Whatever you’re feeling about this crop of Weird Al tunes, there’s no denying that Mr. Yankovic loves a nice, simple pop platform, and that, historically speaking, we love him for it. For the most part, his songs generate richness in a manner inversely proportionate to the simplicity of the original. Put another way: Weird Al tends to make maximum hay when given minimal concepts.

But does using this style of song also hamstring Weird Al at times? After all, the simpler the structure of the original, the easier it is for us to compare it and its parody side-by-side. How often does a one-word pop song help Al, and how often does it hurt him? Let’s look.

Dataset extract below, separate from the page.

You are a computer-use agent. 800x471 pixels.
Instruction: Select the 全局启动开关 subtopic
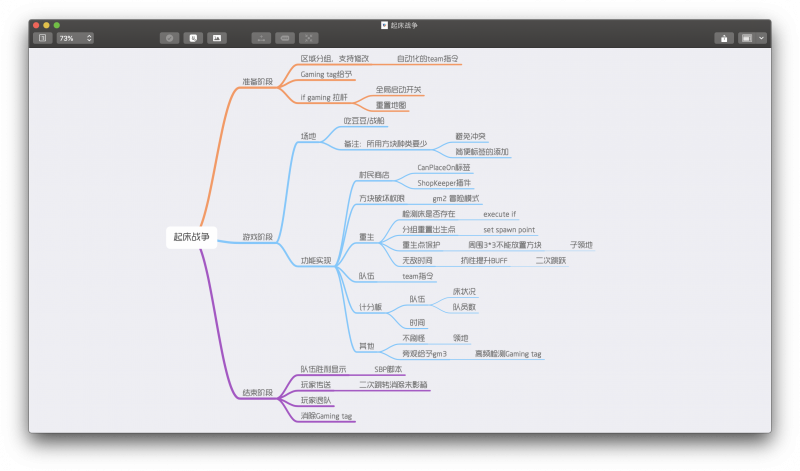pyautogui.click(x=399, y=90)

“Fat,” from 1988’s Even Worse

The gold standard in this category, “Fat” not only made great use of the musicality of Michael Jackson’s “Bad” with all of its exclamations (“shyamon” becomes “ham on… whole wheat”), it also takes a fairly vague source concept—that MJ is generally “bad”—and makes it specific—Al is “fat” in a number of precise ways, handily elucidated in the song.

One-word verdict: Helps.

“Gump” from 1996’s Bad Hair Day

Taking on the Presidents of the United States of America’s alternative classic “Lump,” Weird Al takes a song about an off-kilter girl and pivots to a retelling of the plot of Forrest Gump. It’s a fair bet that most people hearing “Gump” knew the film, since it won the Best Picture Oscar in 1995; the song reminded listeners both of the beloved movie and how good Weird Al can be at turning a phrase (“His buddy Bubba was a shrimp lovin’ man/His friend with no legs he called Lieutenant Dan”).

One-word verdict: Helps.

“Yoda” from 1985’s Dare to Be Stupid

Like “Gump,” this one takes on the plot of Star Wars: Episode V, told from the point of view of Luke Skywalker. While a pretty spot-on parody of the Kinks’ “Lola,” it’s not nearly as zeitgeist-y in its song choice or its subject. Still fun, but not as fun—or as smart—as his later take on Star Wars, “The Saga Begins.” It also lacks a video, which is where Weird Al can really shine—it was only 1985, after all, and, you know, Lucasfilm and rights and whatnot.

One-word verdict: Hurts.

“Foil” from 2014’s Mandatory Fun

At his best, Weird Al squeezes satire juice from the cultural stone, indicting our culture in a cheeky way while still making his own hits. It’s admittedly difficult to rhyme something with the word “royal” but it’s even more difficult to write an entire song about tinfoil. Still: pretty happy to see you, Patton Oswalt, Lizard Person.

One-word verdict: Hurts.

“Tacky,” and “Handy” from 2014’s Mandatory Fun

Like “Fat,” both of these capitalize on their sources’ dead-simple concepts (being fancy and happy, respectively) and blow out the detail to maximal proportions. Sure, Iggy Azalea is “Fancy” and Pharrell is “Happy” but Weird Al is really tacky, and really handy. Allow him to tell you the many reasons why, in that Weird Al-at-his-Weird-Al-iest way: voluminous in detail, effortless in execution.

One-word verdict: Helps.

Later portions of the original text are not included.